Kabuye: What are you talking about?
Vianney: Well, Manchester United is signaling you Liverpool fellows to get out of the way. Toka kwa barabara (get off the road), Man-U ameyingiya……
Kabuye: And you go where? Do’nt even disturb us.
Vianney: But what language do you understand, you man? Are you the only one who does not see the Man-U wave?
Spin: Kabuye is simply pretending, but he is shaking in his boots.
Kabuye: That Man-U is going to fall off before you even know it. You guys do not realize that the person you are talking to is the champion.
Vianney: Keep saying that.
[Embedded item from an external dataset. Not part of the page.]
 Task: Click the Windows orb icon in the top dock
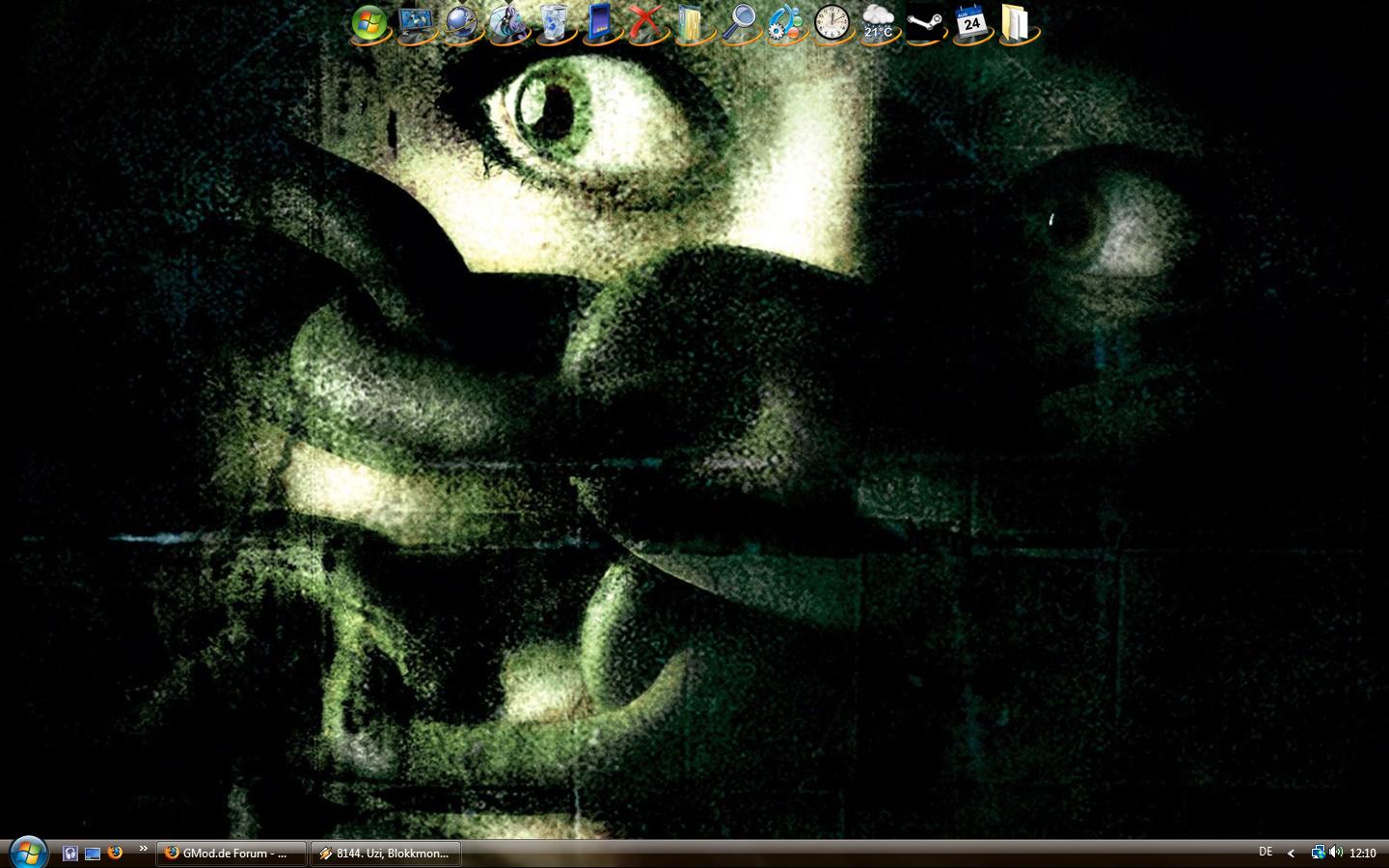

But know you are going to be a one-time wonder. It seems you do not know United.
Sebugwawo: Kati ono Vianney akyamuse…. How can you even expect Manure to beat Liverpool to the league title?
Vianney: You can call Man-U manure. But you are going to pay for it, when United wins the Premier League title this time.
Kabuye: Man-U is coming to Liverpool in a week’s time. They will see fire.
Vianney: Boss, it appears you have forgotten about United’s track record at Anfield.
Bamulanzeki: Mwe, Arsenal is finally back. I wonder when we are playing Man-U.
Spin: But why don’t you know your size? Your size is West Brom.
Bamulanzeki: Webale nnyo ssebo. So, when we beat you 1-0 at Old Trafford, that was West Brom, right?
Vianney: Naye gwe... when Arsenal was on a bad run, you never came to work.
Zziwa: But what happened to Frank Kisakye.
Mugalu: With what is happening to Chelsea lately, leave the man alone.
Zziwa: No. We must be concerned about our colleagues. The man was waliking with a bounce recently, because of Chelsea.
Magus: By the way, we need to find Kisakye? because someone can easily commit suicide, when we do not know.
Vianney: Let me ask his Chelsea colleague, Jeff, about him.
Jeff: Ah, ah, ah, ah….guys, mundeke. I have enough Chelsea stress.